Clearly influenced by the Master of the Macabre, Edgar Allan Poe, Johanna Van Veen masterfully officiates a most unholy marriage of the macabre, the supernatural, and the tragically beautiful in her debut horror novel, My Darling Dreadful Thing. One of Poe’s most haunting tales, The Fall of the House of Usher, provides the gothic architecture Van Veen builds from. Similarities immediately visible include a thematic presence of claustrophobia and isolation, death and decay, and myth and madness. The Rozentuin, the decaying family manor, is also likened to a living and breathing thing, dying out with the end of the Knoop bloodline. As expected, the Knoop siblings, Thomas and Willemijn, are uncomfortably dependent on each other and so emotionally entangled together the reader immediately detects the symptoms of a sick, incestuous relationship between the two. Thomas’ wife, Agnes, is revolted by their relationship but stays for her fondness of the family manor and meager prospects should she divorce her husband.
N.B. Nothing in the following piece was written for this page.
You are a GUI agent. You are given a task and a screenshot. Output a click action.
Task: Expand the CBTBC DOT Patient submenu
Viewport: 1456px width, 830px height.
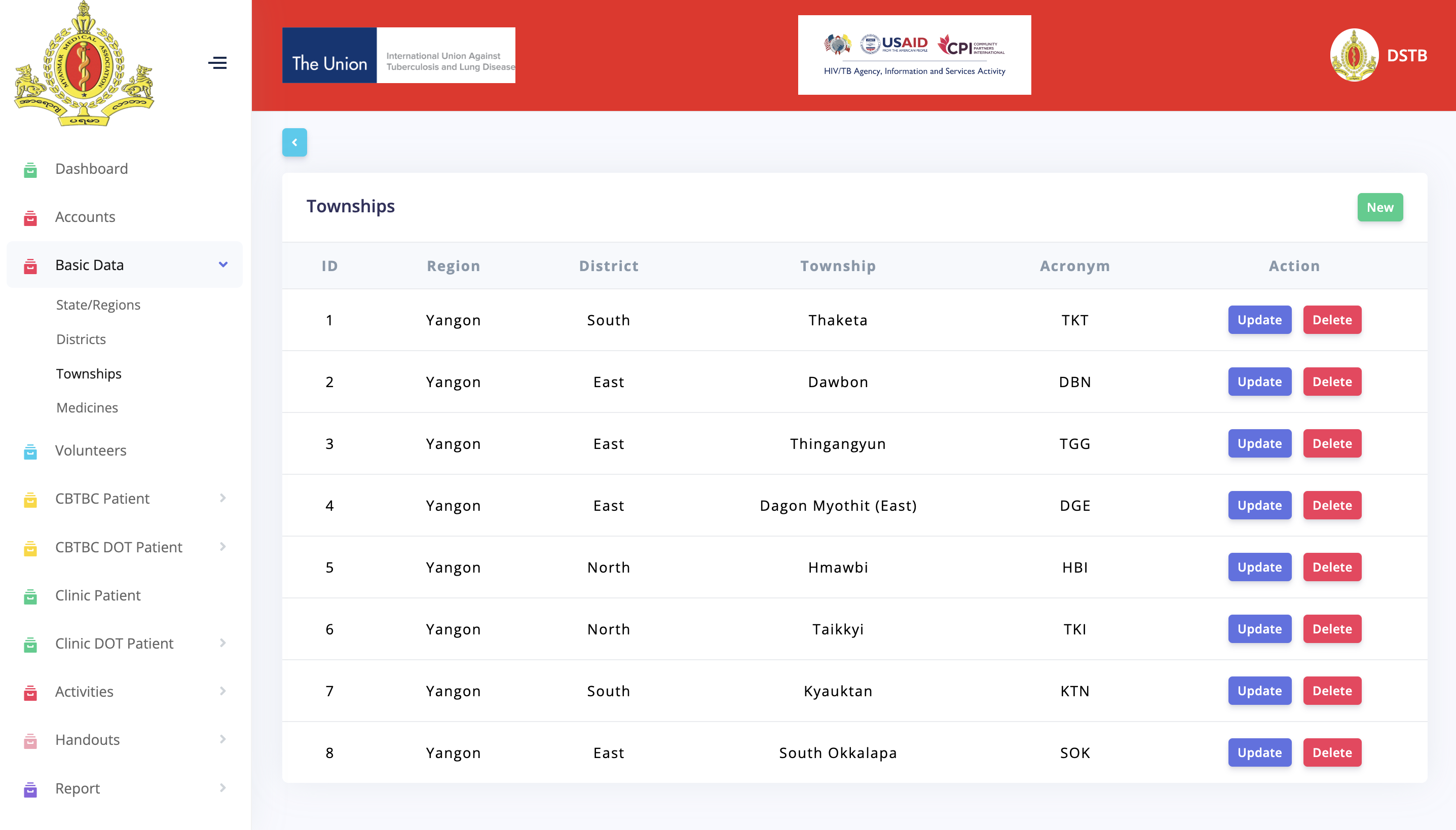pos(222,547)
Roos Beckman appears to be a powerful spiritual medium, easily subverting critics and holding steadfast believers bewitched with her preternatural gifts during staged séances held at her mother’s house. Roos has her Ruth, a spirit companion whom she permits frequent bodily possessions to deliver the expected theatrics during these sessions. Roos’ Mama exploits her child’s “madness” for capital gain by hosting these séances to prey on grief, financially consuming the most severely afflicted individuals with mortally wounded and agonized souls. Living in the Netherlands during the 1950’s, Roos should have some level of independence and have access to a few promising avenues for her future as a young woman, but her Mama has isolated and controlled her so totally, she is instead half starved, both physically and mentally, with no regular food or knowledge of the world. Agnes Knoop is a wealthy widow who first appears as a potential patron Mama is trying to impress, but during the séance where Roos pretends to channel Agnes’ dead husband with Ruth’s help, things go far beyond what was initially planned. Agnes offers to outright buy Roos, and disgustingly, Mama sells her daughter. As fearful as Roos is to leave, she’s also hopeful and suspicious that Agnes can see and feel much more than she’s admitting to.
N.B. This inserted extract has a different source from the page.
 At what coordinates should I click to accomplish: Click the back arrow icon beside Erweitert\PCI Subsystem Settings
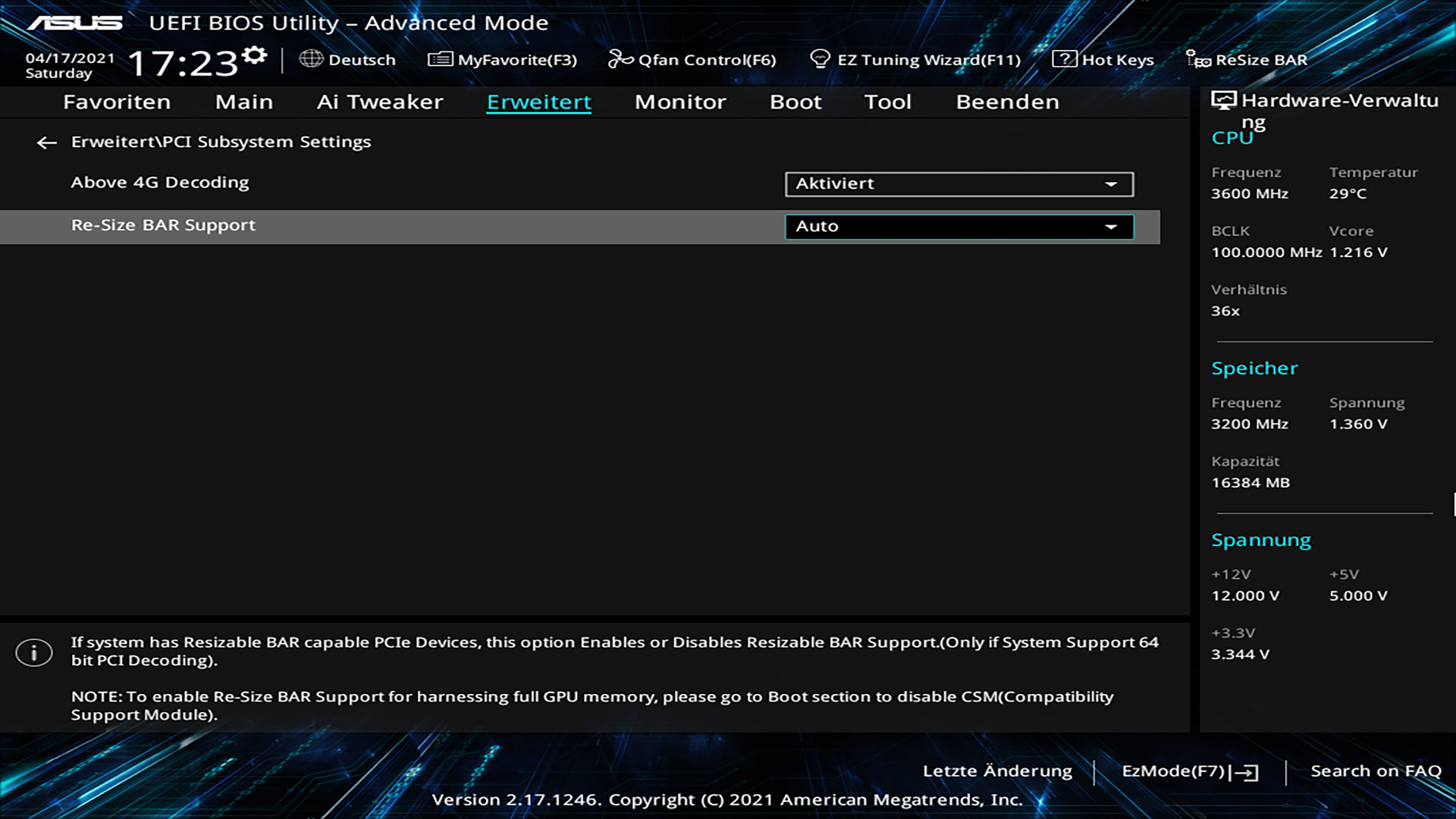(x=46, y=143)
When Roos and Ruth arrive at the Rozentuin with Agnes, Thomas Knoop is already dead, and there is a mysterious, intractable illness plaguing Willemijn Knoop, swiftly ushering the last living member of the Knoop family tree to a premature grave. Roos and Ruth are finally happy and starting to allow themselves to feel happier things in life, but they can’t escape a creeping feeling there is something sinister a foot at the Rozentuin, one that Agnes is fearful of acknowledging at all and Willemijn delights in provoking. This is a propulsive page turner since the author does such an excellent job at crawling under the reader’s skin using tantalizing clues and grotesque incidents around the house. Her writing is dissonantly lyrical and darkly atmospheric, which effectively conveys a peculiarly unsettling tone throughout the book. Roos and Agnes’ relationship is one sapphic love story that seems damned from the very beginning, but it is so lovely and gentle and true, even death will have trouble holding them apart. For her love of Agnes, Roos is desperately trying to fix what may be wrong, but the harder she tries, the deeper she digs into dark, derelict spaces she doesn’t belong, and before long, reality is cracking, time is running out, and death will come knocking to be let inside…Echoing Poe, Van Veen buries the reader in some archly disturbing truths, but she tunnels even deeper into the reader’s psyche by deftly conducting a postmortem examination on something we are all dying to possess but fearful to keep---love. I can’t give enough praise for this book, and as a hopeless romantic, I need some time to stitch back together my own bleeding heart and mourn for Roos and Agnes. Read this book. It’s horrifying but also tragically, queerly beautiful.